Tablets aren't dead yet, but they may as well be.

Josh Edelson/Getty

What happened to the tablet? When the iPad arrived in 2010, it was hailed as the herald of a new tech category; it was to occupy every kitchen table, and nooks at coffee shops across the globe. But this week, when Apple announced its results for the quarter ending in December, iPad sales were down again: this time 25 percent year-over-year, following a pattern of decline that began in 2013. Overall tablet sales are no better; they fell over 12 percent in 2015. 

This is almost certainly because large smartphones are killing tablets. If the purpose of a tablet is to have a larger screen to consume media with—to watch video, to read, to play games—big screen phones make the prospect of dropping a few hundred dollars on a tablet far less compelling. 

Smartphones have evolved into a device far more useful and important than anyone thought they could be. Tablets, on the other hand, were meant to be the technological equivalent of paper. As the comedian Stephen Fry said of the iPad at its launch: “It is basically a highly responsive capacitive piece of glass ... Just as a book is basically paper bound together in a portable form factor.” Books, newspapers, and magazines, even things like grocery flyers—and, importantly, the industries behind them—were all going to find a new home on the device. The tablet economy would be a key node in a new media infrastructure; businesses would be saved, the great media bleed would be stanched, and we’d still sit down at home with our tablets propped up on our laps, watching them like TVs or reading them like newspapers.
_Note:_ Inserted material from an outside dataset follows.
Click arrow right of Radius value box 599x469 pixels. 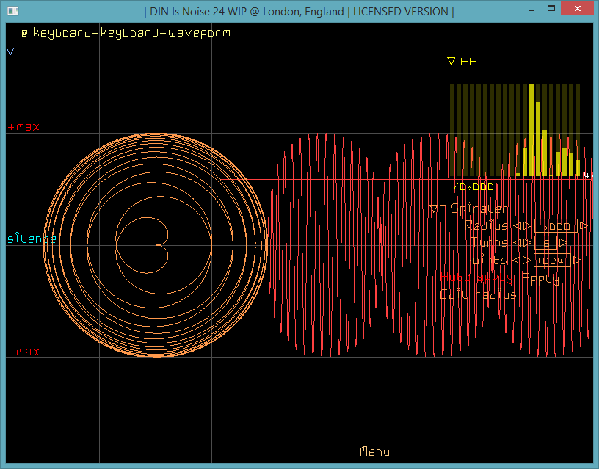click(584, 226)
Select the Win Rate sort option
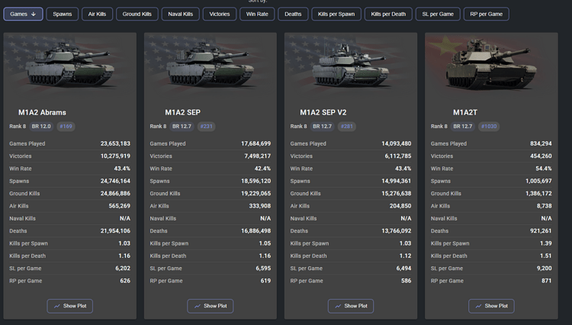Screen dimensions: 572x325 pyautogui.click(x=258, y=14)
The reality is: The future turned out differently. Tablet editions of newspapers have been shuttered because everyone wants news on their phones; showcase tablet apps like Flipboard switched to focus on the smartphone; and the tablet’s cultural significance has begun to evaporate—even Apple couldn’t make a splash with its new iPad Pro, which is about the size of a small laptop.

The belief that the tablet would replace paper but not change anything else was based on wishful thinking: the misguided idea that technological change replaces parts of the systems in our lives rather than changing systems themselves.

Consider publishing. As has been eloquently argued by John Herrman at The Awl, Facebook and other social media are now, essentially, the only places where news is delivered and found. The whole network of how media is distributed and delivered has changed—mostly in response to the smartphone. And other systemic changes are on the horizon. Self-driving cars, for example, could transform the idea of car ownership and how cities are organized. It’s not that a new kind of technology replaces a similar one. It’s that the entire relation changes.

It wasn’t a lack of vision that made the tablet a failure, so much as it was a consequence of the fact that it can be difficult to predict, here in the present, how flippant ideas can reshuffle entire industries. It would nonetheless be a mistake to say, as so many in the tech press are inclined to, that “the tablet is dead.” They’re still useful, and they birthed the emerging hybrid tablet market—those devices like Microsoft’s Surface, which function as both tablets and laptops, and will in all likelihood replace for the laptop for many. When that happens, or when it doesn’t and something else takes its place, we’ll again engage in a new network of relations. What happened to the tablet is what always happens in history. The tablet may not be dead, but the dreams that accompanied its arrival probably are.